** Start TASK DATA **

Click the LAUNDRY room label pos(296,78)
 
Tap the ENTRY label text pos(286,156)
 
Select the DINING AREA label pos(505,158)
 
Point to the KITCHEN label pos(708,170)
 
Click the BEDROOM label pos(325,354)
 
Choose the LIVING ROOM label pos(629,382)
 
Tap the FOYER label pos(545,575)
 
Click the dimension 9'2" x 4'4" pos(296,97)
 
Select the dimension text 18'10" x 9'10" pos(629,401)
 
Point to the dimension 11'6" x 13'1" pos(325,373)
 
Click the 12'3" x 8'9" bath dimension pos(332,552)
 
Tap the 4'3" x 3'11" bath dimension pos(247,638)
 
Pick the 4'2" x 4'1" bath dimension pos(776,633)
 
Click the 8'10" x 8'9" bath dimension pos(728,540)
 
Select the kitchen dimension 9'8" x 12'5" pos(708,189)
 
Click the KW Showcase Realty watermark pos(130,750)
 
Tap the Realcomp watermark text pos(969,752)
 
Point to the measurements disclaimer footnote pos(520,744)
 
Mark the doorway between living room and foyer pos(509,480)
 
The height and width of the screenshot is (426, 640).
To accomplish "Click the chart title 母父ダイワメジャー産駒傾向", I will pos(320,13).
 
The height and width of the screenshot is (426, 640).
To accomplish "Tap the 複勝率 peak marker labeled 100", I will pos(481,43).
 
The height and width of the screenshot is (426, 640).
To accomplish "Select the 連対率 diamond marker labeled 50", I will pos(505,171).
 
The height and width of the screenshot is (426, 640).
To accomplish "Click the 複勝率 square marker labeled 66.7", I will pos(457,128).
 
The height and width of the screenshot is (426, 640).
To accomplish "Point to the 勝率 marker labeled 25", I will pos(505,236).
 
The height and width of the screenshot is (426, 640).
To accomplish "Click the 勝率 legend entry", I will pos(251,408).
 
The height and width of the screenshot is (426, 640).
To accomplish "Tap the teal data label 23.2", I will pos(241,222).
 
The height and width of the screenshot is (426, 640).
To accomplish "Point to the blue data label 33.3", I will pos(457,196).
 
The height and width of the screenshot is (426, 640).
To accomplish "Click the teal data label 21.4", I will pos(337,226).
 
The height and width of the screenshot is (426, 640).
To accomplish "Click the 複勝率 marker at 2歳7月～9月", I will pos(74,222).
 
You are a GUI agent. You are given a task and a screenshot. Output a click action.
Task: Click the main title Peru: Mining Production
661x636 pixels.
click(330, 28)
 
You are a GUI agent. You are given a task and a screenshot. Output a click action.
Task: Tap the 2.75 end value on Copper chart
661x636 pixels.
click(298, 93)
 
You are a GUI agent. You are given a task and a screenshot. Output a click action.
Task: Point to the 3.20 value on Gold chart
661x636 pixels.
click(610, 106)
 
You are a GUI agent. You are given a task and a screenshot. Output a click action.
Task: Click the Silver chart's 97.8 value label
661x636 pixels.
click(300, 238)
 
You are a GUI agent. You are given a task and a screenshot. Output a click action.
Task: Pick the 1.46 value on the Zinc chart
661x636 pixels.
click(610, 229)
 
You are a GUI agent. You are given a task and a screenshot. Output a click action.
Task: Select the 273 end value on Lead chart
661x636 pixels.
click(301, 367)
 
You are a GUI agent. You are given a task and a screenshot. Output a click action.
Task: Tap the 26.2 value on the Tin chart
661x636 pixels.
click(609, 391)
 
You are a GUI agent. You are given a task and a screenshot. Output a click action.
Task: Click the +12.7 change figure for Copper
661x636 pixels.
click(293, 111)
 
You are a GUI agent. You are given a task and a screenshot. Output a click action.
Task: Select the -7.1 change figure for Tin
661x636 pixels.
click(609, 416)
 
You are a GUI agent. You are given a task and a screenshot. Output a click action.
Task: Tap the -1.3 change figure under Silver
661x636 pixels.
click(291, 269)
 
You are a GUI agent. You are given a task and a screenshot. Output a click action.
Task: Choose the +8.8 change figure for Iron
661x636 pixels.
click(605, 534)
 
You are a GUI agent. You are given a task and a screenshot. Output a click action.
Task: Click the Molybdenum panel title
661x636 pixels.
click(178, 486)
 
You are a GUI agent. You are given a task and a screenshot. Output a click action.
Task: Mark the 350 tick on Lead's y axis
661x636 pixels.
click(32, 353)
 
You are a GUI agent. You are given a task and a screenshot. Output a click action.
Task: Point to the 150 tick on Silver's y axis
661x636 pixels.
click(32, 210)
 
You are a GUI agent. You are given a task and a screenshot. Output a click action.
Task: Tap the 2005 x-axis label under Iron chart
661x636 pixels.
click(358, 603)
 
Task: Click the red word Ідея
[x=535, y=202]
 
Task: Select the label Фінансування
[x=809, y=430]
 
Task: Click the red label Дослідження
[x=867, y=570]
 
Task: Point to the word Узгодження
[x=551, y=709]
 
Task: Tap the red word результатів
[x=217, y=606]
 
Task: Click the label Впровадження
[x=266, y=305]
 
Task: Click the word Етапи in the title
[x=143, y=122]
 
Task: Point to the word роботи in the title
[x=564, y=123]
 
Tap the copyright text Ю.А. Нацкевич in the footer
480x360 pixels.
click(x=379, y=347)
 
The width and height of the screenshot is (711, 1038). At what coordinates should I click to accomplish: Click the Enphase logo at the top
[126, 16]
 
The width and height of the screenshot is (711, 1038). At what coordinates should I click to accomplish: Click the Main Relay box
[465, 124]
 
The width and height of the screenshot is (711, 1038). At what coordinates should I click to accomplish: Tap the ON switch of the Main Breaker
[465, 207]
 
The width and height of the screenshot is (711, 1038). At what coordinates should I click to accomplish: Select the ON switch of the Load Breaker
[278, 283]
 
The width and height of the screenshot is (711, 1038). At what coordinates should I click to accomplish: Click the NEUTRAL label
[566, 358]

** End TASK DATA **

**TASK GOAL:** Arrange every line of the listing above as a numbered list, leaving out the blank lines.

**RESPONSE TO THE EXERCISE:**
1. Click the LAUNDRY room label pos(296,78)
2. Tap the ENTRY label text pos(286,156)
3. Select the DINING AREA label pos(505,158)
4. Point to the KITCHEN label pos(708,170)
5. Click the BEDROOM label pos(325,354)
6. Choose the LIVING ROOM label pos(629,382)
7. Tap the FOYER label pos(545,575)
8. Click the dimension 9'2" x 4'4" pos(296,97)
9. Select the dimension text 18'10" x 9'10" pos(629,401)
10. Point to the dimension 11'6" x 13'1" pos(325,373)
11. Click the 12'3" x 8'9" bath dimension pos(332,552)
12. Tap the 4'3" x 3'11" bath dimension pos(247,638)
13. Pick the 4'2" x 4'1" bath dimension pos(776,633)
14. Click the 8'10" x 8'9" bath dimension pos(728,540)
15. Select the kitchen dimension 9'8" x 12'5" pos(708,189)
16. Click the KW Showcase Realty watermark pos(130,750)
17. Tap the Realcomp watermark text pos(969,752)
18. Point to the measurements disclaimer footnote pos(520,744)
19. Mark the doorway between living room and foyer pos(509,480)
20. The height and width of the screenshot is (426, 640).
21. To accomplish "Click the chart title 母父ダイワメジャー産駒傾向", I will pos(320,13).
22. The height and width of the screenshot is (426, 640).
23. To accomplish "Tap the 複勝率 peak marker labeled 100", I will pos(481,43).
24. The height and width of the screenshot is (426, 640).
25. To accomplish "Select the 連対率 diamond marker labeled 50", I will pos(505,171).
26. The height and width of the screenshot is (426, 640).
27. To accomplish "Click the 複勝率 square marker labeled 66.7", I will pos(457,128).
28. The height and width of the screenshot is (426, 640).
29. To accomplish "Point to the 勝率 marker labeled 25", I will pos(505,236).
30. The height and width of the screenshot is (426, 640).
31. To accomplish "Click the 勝率 legend entry", I will pos(251,408).
32. The height and width of the screenshot is (426, 640).
33. To accomplish "Tap the teal data label 23.2", I will pos(241,222).
34. The height and width of the screenshot is (426, 640).
35. To accomplish "Point to the blue data label 33.3", I will pos(457,196).
36. The height and width of the screenshot is (426, 640).
37. To accomplish "Click the teal data label 21.4", I will pos(337,226).
38. The height and width of the screenshot is (426, 640).
39. To accomplish "Click the 複勝率 marker at 2歳7月～9月", I will pos(74,222).
40. You are a GUI agent. You are given a task and a screenshot. Output a click action.
41. Task: Click the main title Peru: Mining Production
42. 661x636 pixels.
43. click(330, 28)
44. You are a GUI agent. You are given a task and a screenshot. Output a click action.
45. Task: Tap the 2.75 end value on Copper chart
46. 661x636 pixels.
47. click(298, 93)
48. You are a GUI agent. You are given a task and a screenshot. Output a click action.
49. Task: Point to the 3.20 value on Gold chart
50. 661x636 pixels.
51. click(610, 106)
52. You are a GUI agent. You are given a task and a screenshot. Output a click action.
53. Task: Click the Silver chart's 97.8 value label
54. 661x636 pixels.
55. click(300, 238)
56. You are a GUI agent. You are given a task and a screenshot. Output a click action.
57. Task: Pick the 1.46 value on the Zinc chart
58. 661x636 pixels.
59. click(610, 229)
60. You are a GUI agent. You are given a task and a screenshot. Output a click action.
61. Task: Select the 273 end value on Lead chart
62. 661x636 pixels.
63. click(301, 367)
64. You are a GUI agent. You are given a task and a screenshot. Output a click action.
65. Task: Tap the 26.2 value on the Tin chart
66. 661x636 pixels.
67. click(609, 391)
68. You are a GUI agent. You are given a task and a screenshot. Output a click action.
69. Task: Click the +12.7 change figure for Copper
70. 661x636 pixels.
71. click(293, 111)
72. You are a GUI agent. You are given a task and a screenshot. Output a click action.
73. Task: Select the -7.1 change figure for Tin
74. 661x636 pixels.
75. click(609, 416)
76. You are a GUI agent. You are given a task and a screenshot. Output a click action.
77. Task: Tap the -1.3 change figure under Silver
78. 661x636 pixels.
79. click(291, 269)
80. You are a GUI agent. You are given a task and a screenshot. Output a click action.
81. Task: Choose the +8.8 change figure for Iron
82. 661x636 pixels.
83. click(605, 534)
84. You are a GUI agent. You are given a task and a screenshot. Output a click action.
85. Task: Click the Molybdenum panel title
86. 661x636 pixels.
87. click(178, 486)
88. You are a GUI agent. You are given a task and a screenshot. Output a click action.
89. Task: Mark the 350 tick on Lead's y axis
90. 661x636 pixels.
91. click(32, 353)
92. You are a GUI agent. You are given a task and a screenshot. Output a click action.
93. Task: Point to the 150 tick on Silver's y axis
94. 661x636 pixels.
95. click(32, 210)
96. You are a GUI agent. You are given a task and a screenshot. Output a click action.
97. Task: Tap the 2005 x-axis label under Iron chart
98. 661x636 pixels.
99. click(358, 603)
100. Task: Click the red word Ідея
101. [x=535, y=202]
102. Task: Select the label Фінансування
103. [x=809, y=430]
104. Task: Click the red label Дослідження
105. [x=867, y=570]
106. Task: Point to the word Узгодження
107. [x=551, y=709]
108. Task: Tap the red word результатів
109. [x=217, y=606]
110. Task: Click the label Впровадження
111. [x=266, y=305]
112. Task: Click the word Етапи in the title
113. [x=143, y=122]
114. Task: Point to the word роботи in the title
115. [x=564, y=123]
116. Tap the copyright text Ю.А. Нацкевич in the footer
117. 480x360 pixels.
118. click(x=379, y=347)
119. The width and height of the screenshot is (711, 1038). At what coordinates should I click to accomplish: Click the Enphase logo at the top
120. [126, 16]
121. The width and height of the screenshot is (711, 1038). At what coordinates should I click to accomplish: Click the Main Relay box
122. [465, 124]
123. The width and height of the screenshot is (711, 1038). At what coordinates should I click to accomplish: Tap the ON switch of the Main Breaker
124. [465, 207]
125. The width and height of the screenshot is (711, 1038). At what coordinates should I click to accomplish: Select the ON switch of the Load Breaker
126. [278, 283]
127. The width and height of the screenshot is (711, 1038). At what coordinates should I click to accomplish: Click the NEUTRAL label
128. [566, 358]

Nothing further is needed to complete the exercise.